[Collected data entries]

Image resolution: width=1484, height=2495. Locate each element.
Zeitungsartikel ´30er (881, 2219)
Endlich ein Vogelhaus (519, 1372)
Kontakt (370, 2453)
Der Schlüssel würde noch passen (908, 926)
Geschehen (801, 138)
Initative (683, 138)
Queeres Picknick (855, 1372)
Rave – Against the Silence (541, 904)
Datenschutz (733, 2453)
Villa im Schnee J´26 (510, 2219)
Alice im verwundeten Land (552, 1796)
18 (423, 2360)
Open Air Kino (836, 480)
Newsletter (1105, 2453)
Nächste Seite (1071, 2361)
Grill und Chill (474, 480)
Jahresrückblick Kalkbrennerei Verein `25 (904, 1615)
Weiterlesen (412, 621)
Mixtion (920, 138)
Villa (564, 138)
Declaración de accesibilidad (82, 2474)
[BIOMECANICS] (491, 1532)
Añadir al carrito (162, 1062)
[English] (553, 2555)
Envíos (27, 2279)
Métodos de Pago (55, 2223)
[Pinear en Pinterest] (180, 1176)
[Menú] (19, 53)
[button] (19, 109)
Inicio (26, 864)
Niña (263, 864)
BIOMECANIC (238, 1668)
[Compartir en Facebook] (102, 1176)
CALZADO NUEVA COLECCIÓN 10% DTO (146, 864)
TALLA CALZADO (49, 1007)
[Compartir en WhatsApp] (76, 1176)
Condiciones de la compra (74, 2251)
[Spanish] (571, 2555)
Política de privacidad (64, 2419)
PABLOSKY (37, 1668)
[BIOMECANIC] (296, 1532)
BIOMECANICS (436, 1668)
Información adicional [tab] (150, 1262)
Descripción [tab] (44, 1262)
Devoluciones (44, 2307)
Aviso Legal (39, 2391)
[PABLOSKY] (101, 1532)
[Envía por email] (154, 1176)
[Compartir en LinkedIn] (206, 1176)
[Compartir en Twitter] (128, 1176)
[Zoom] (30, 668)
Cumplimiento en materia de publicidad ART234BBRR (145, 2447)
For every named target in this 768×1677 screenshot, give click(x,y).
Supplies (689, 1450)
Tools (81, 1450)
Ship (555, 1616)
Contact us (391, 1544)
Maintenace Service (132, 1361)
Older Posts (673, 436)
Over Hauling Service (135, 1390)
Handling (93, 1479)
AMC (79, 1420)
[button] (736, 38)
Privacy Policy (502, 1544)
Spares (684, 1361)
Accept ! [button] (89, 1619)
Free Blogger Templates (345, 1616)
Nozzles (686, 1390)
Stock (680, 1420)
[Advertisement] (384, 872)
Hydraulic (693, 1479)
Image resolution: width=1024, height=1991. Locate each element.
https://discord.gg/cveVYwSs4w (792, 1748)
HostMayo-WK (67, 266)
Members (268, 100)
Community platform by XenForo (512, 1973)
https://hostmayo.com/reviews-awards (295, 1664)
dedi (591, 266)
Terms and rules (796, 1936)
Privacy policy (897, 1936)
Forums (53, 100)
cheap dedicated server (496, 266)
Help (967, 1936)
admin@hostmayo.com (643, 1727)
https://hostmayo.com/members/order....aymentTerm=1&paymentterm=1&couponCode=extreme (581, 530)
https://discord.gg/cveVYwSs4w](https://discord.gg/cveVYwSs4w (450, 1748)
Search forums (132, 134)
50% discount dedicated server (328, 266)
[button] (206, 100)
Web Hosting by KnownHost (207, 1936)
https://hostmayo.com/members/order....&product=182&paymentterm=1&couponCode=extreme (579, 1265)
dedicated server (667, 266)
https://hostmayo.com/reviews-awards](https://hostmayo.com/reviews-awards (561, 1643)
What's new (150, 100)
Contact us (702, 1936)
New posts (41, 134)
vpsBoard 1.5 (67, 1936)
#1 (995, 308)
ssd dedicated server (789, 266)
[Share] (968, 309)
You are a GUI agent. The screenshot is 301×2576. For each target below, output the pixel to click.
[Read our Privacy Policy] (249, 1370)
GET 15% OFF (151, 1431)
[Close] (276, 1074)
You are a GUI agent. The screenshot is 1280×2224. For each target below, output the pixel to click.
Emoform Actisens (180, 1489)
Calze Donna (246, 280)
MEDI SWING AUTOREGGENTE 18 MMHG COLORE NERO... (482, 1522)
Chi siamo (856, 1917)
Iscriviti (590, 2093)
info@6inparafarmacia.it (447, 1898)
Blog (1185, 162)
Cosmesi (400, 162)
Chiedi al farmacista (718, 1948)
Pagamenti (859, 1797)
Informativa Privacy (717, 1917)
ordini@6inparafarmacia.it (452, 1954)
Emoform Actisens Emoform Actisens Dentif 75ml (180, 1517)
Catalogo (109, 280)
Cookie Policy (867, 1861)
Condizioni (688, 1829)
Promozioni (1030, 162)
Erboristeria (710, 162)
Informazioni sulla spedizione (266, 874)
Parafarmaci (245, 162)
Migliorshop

Exercise prompt: Every line from the one containing "You are a GUI agent. The screenshot is 1280×2224." through the last line of the entries above must be output exactly. Leave the rest out.

Reply:
You are a GUI agent. The screenshot is 1280×2224. For each target below, output the pixel to click.
Emoform Actisens (180, 1489)
Calze Donna (246, 280)
MEDI SWING AUTOREGGENTE 18 MMHG COLORE NERO... (482, 1522)
Chi siamo (856, 1917)
Iscriviti (590, 2093)
info@6inparafarmacia.it (447, 1898)
Blog (1185, 162)
Cosmesi (400, 162)
Chiedi al farmacista (718, 1948)
Pagamenti (859, 1797)
Informativa Privacy (717, 1917)
ordini@6inparafarmacia.it (452, 1954)
Emoform Actisens Emoform Actisens Dentif 75ml (180, 1517)
Catalogo (109, 280)
Cookie Policy (867, 1861)
Condizioni (688, 1829)
Promozioni (1030, 162)
Erboristeria (710, 162)
Informazioni sulla spedizione (266, 874)
Parafarmaci (245, 162)
Migliorshop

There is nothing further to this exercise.